Document passage.

The CFPB’s Home Mortgage Disclosure Act (HMDA) changes mandate that new or modified data points be collected during the residential mortgage loan origination process, and require more frequent reporting than many lenders have had to do in the past. As with most major initiatives, the new requirements will certainly produce significant process impacts for lenders, borrowers and external vendors, along with a number of risks that are associated with the implementation phase.

While the exact nature of those risks will vary from institution to institution, there are four broad categories that are impacted by the expanded HMDA requirements, with dependencies and risks in each category as follows:

I. Expanded data capture related to applicants
In this category, important changes to loan applications will be required to accommodate the 48 data points that must be captured, including 25 newly created points; 12 points that were modified from their previous form, and those that continue to be required, without changes.

Material provided.
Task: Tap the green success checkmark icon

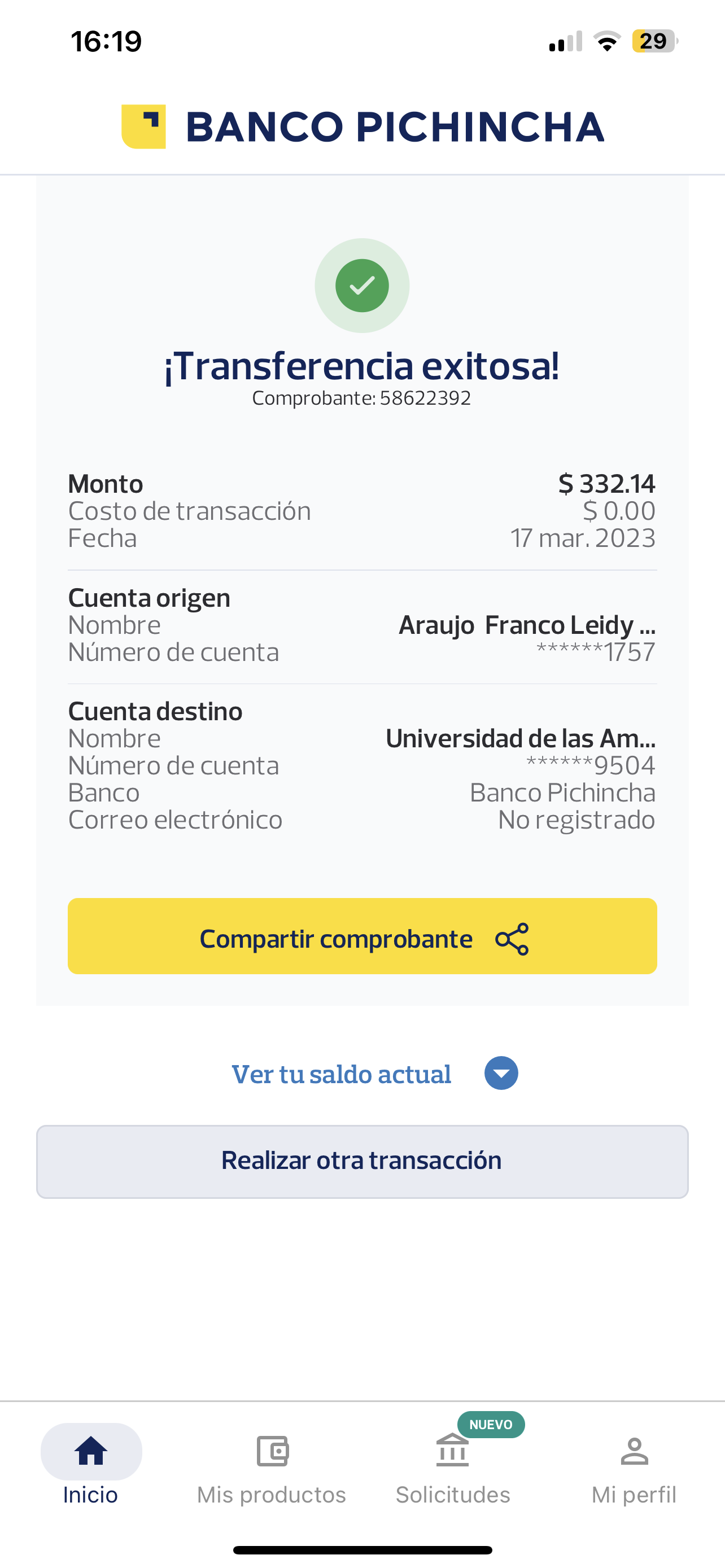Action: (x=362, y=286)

Task objective.
In the HMDA passage above, how many of the 48 required data points are newly created?

Output below.
25